# DATA SUPPLIED

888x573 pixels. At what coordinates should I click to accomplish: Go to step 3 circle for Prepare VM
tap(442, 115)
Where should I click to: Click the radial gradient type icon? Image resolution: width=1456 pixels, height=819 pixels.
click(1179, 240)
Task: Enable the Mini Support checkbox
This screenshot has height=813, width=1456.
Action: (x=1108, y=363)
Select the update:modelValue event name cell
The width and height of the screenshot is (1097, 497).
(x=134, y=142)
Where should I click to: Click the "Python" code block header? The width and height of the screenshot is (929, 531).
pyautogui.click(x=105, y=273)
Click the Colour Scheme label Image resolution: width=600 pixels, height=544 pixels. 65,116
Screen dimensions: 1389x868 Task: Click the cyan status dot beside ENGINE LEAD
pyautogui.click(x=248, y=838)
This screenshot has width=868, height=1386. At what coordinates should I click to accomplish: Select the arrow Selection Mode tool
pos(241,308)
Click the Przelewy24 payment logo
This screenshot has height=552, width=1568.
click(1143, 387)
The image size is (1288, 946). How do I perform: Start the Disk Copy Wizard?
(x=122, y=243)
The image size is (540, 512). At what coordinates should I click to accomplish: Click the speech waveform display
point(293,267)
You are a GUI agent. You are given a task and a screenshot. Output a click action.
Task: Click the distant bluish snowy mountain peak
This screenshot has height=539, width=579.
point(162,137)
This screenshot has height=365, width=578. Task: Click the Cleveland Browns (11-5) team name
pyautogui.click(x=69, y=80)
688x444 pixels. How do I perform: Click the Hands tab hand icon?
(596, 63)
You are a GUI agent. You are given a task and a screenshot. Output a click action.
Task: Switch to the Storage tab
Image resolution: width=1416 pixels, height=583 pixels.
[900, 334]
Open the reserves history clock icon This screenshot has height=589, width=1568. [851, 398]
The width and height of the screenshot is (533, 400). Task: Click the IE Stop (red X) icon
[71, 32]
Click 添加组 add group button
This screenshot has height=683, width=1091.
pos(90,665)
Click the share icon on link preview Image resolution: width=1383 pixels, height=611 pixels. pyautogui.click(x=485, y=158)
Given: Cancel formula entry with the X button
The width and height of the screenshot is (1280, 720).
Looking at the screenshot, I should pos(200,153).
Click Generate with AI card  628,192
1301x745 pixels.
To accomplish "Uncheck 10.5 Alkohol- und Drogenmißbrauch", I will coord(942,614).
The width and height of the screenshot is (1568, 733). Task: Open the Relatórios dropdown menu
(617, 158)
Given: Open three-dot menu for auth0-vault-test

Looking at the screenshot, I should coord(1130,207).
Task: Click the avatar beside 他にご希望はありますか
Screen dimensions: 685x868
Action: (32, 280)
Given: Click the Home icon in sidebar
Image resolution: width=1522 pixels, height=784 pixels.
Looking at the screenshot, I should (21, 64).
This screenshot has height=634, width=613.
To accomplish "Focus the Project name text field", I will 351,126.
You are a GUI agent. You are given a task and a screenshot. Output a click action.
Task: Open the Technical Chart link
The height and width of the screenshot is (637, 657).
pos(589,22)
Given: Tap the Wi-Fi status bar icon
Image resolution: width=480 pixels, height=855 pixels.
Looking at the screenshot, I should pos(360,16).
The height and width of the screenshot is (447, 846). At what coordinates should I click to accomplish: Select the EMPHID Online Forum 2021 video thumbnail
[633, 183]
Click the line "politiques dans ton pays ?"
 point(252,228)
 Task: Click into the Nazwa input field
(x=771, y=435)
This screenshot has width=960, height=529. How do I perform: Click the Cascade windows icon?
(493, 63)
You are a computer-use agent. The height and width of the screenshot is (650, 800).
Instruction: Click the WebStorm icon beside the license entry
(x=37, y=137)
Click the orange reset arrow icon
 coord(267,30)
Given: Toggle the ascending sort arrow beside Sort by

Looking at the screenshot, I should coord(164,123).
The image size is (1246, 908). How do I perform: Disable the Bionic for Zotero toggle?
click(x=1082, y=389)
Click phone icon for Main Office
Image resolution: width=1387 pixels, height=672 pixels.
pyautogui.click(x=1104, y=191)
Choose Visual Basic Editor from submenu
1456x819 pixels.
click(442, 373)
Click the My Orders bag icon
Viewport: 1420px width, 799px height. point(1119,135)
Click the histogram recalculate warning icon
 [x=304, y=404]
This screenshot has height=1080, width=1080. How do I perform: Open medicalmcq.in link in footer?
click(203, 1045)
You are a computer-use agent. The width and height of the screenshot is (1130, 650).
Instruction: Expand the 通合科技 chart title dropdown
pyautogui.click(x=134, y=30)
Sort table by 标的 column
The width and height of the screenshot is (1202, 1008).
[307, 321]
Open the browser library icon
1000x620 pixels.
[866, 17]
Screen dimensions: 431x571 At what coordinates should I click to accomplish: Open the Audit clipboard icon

# PROBLEM DETAILS
Revise the material above so that every "GUI agent" reads "screen assistant", and leave everything else unchanged.

# RESULT
888x573 pixels. At what coordinates should I click to accomplish: Go to step 3 circle for Prepare VM
tap(442, 115)
Where should I click to: Click the radial gradient type icon? Image resolution: width=1456 pixels, height=819 pixels.
click(1179, 240)
Task: Enable the Mini Support checkbox
This screenshot has height=813, width=1456.
Action: (x=1108, y=363)
Select the update:modelValue event name cell
The width and height of the screenshot is (1097, 497).
(x=134, y=142)
Where should I click to: Click the "Python" code block header? The width and height of the screenshot is (929, 531).
pyautogui.click(x=105, y=273)
Click the Colour Scheme label Image resolution: width=600 pixels, height=544 pixels. 65,116
Screen dimensions: 1389x868 Task: Click the cyan status dot beside ENGINE LEAD
pyautogui.click(x=248, y=838)
This screenshot has width=868, height=1386. At what coordinates should I click to accomplish: Select the arrow Selection Mode tool
pos(241,308)
Click the Przelewy24 payment logo
This screenshot has height=552, width=1568.
click(1143, 387)
The image size is (1288, 946). How do I perform: Start the Disk Copy Wizard?
(x=122, y=243)
The image size is (540, 512). At what coordinates should I click to accomplish: Click the speech waveform display
point(293,267)
You are a screen assistant. You are given a task and a screenshot. Output a click action.
Task: Click the distant bluish snowy mountain peak
This screenshot has height=539, width=579.
point(162,137)
This screenshot has height=365, width=578. Task: Click the Cleveland Browns (11-5) team name
pyautogui.click(x=69, y=80)
688x444 pixels. How do I perform: Click the Hands tab hand icon?
(596, 63)
You are a screen assistant. You are given a task and a screenshot. Output a click action.
Task: Switch to the Storage tab
Image resolution: width=1416 pixels, height=583 pixels.
[900, 334]
Open the reserves history clock icon This screenshot has height=589, width=1568. [851, 398]
The width and height of the screenshot is (533, 400). Task: Click the IE Stop (red X) icon
[71, 32]
Click 添加组 add group button
This screenshot has height=683, width=1091.
pos(90,665)
Click the share icon on link preview Image resolution: width=1383 pixels, height=611 pixels. pyautogui.click(x=485, y=158)
Given: Cancel formula entry with the X button
The width and height of the screenshot is (1280, 720).
Looking at the screenshot, I should pos(200,153).
Click Generate with AI card  628,192
1301x745 pixels.
To accomplish "Uncheck 10.5 Alkohol- und Drogenmißbrauch", I will coord(942,614).
The width and height of the screenshot is (1568, 733). Task: Open the Relatórios dropdown menu
(617, 158)
Given: Open three-dot menu for auth0-vault-test

Looking at the screenshot, I should coord(1130,207).
Task: Click the avatar beside 他にご希望はありますか
Screen dimensions: 685x868
Action: (32, 280)
Given: Click the Home icon in sidebar
Image resolution: width=1522 pixels, height=784 pixels.
Looking at the screenshot, I should (21, 64).
This screenshot has height=634, width=613.
To accomplish "Focus the Project name text field", I will 351,126.
You are a screen assistant. You are given a task and a screenshot. Output a click action.
Task: Open the Technical Chart link
The height and width of the screenshot is (637, 657).
pos(589,22)
Given: Tap the Wi-Fi status bar icon
Image resolution: width=480 pixels, height=855 pixels.
Looking at the screenshot, I should pos(360,16).
The height and width of the screenshot is (447, 846). At what coordinates should I click to accomplish: Select the EMPHID Online Forum 2021 video thumbnail
[633, 183]
Click the line "politiques dans ton pays ?"
 point(252,228)
 Task: Click into the Nazwa input field
(x=771, y=435)
This screenshot has width=960, height=529. How do I perform: Click the Cascade windows icon?
(493, 63)
You are a computer-use agent. The height and width of the screenshot is (650, 800).
Instruction: Click the WebStorm icon beside the license entry
(x=37, y=137)
Click the orange reset arrow icon
 coord(267,30)
Given: Toggle the ascending sort arrow beside Sort by

Looking at the screenshot, I should coord(164,123).
The image size is (1246, 908). How do I perform: Disable the Bionic for Zotero toggle?
click(x=1082, y=389)
Click phone icon for Main Office
Image resolution: width=1387 pixels, height=672 pixels.
pyautogui.click(x=1104, y=191)
Choose Visual Basic Editor from submenu
1456x819 pixels.
click(442, 373)
Click the My Orders bag icon
Viewport: 1420px width, 799px height. point(1119,135)
Click the histogram recalculate warning icon
 [x=304, y=404]
This screenshot has height=1080, width=1080. How do I perform: Open medicalmcq.in link in footer?
click(203, 1045)
You are a computer-use agent. The width and height of the screenshot is (1130, 650).
Instruction: Expand the 通合科技 chart title dropdown
pyautogui.click(x=134, y=30)
Sort table by 标的 column
The width and height of the screenshot is (1202, 1008).
[307, 321]
Open the browser library icon
1000x620 pixels.
[866, 17]
Screen dimensions: 431x571 At what coordinates should I click to accomplish: Open the Audit clipboard icon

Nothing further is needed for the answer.